# GIT Feature-Branch Backup



## Schmulus (13. Mai 2015)

Hallo,

folgendes Szenario erscheint mir für unsere Zwecke (4 Entwickler) zweckmäßig:

Es gibt einen Master- sowie die Feature-Branches A & B auf dem zentralen Server.
Gearbeitet wird mit Android Studio (1.2).

Nachdem das Remote-Repo geclont wurde, wird auf dem Feature/A gearbeitet bis ein Commit
des Features abgabewürdig erscheint, also: 

Sicherung/zur Diskussion stellen des lokalen Feature/A auf dem Server (alle commits)

Nun wollte ich nach einer Aktualisierung des Master: pull --ff-only
und folgend: merge feature-a --no-ff --no-commit, Test  ist ok, commit..

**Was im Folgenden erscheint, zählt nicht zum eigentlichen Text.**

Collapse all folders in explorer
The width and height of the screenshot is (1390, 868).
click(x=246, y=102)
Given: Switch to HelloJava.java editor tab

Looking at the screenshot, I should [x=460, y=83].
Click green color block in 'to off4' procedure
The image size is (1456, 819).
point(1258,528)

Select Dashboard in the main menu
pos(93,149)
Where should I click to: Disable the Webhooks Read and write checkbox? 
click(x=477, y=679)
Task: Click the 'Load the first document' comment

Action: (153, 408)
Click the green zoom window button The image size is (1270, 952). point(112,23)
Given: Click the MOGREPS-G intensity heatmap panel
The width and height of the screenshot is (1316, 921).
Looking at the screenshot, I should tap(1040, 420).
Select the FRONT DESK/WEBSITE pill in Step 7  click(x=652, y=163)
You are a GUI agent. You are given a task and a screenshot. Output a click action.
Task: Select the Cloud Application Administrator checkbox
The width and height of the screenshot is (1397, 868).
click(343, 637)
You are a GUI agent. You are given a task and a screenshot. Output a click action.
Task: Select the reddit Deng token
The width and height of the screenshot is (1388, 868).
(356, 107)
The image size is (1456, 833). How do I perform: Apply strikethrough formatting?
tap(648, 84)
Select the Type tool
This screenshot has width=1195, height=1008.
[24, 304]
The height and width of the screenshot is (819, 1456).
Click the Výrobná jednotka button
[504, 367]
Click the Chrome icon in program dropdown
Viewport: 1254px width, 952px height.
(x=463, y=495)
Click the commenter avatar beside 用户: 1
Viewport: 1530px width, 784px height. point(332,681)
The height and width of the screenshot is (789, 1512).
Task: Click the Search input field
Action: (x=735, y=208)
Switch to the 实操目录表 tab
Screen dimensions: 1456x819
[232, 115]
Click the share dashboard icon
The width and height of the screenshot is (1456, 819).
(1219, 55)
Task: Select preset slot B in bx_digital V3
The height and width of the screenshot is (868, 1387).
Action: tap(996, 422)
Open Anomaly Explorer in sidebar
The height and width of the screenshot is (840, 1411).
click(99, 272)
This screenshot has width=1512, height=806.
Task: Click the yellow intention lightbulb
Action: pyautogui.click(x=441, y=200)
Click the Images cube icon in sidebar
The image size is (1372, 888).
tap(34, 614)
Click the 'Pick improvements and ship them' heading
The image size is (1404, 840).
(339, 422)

den Master pushen. Und hierbei tritt das Problem auf: 

Push wird "rejected":


Nun möchte ich allerdings nur die Teillieferungen auf dem Remote-Master ablegen, nicht alle Zwischencommits:- |
Die Zwischencommits bzw. Teillieferungen auf dem Remote-feature/A dienen nur als Sicherung bzw. Diskussions-grundlage. Erst wenn Teillieferung lokal auf dem Master funktioniert, dann möchte ich sie auf dem Remote-Master pushen (Ohne Einsatz eines Integrators) jeder Entwickler soll selbständig entscheiden ob sein Lieferung ok ist bzw. über Diskussion als durchgewunken gelten kann.

Ist jemanden ein Workflow für feature-basiertes Branchen bekannt wo auch die lokalen Branches remote gesichert werden können und könnte mir damit auf die Sprünge helfen?

Danke vorab
Bernd


----------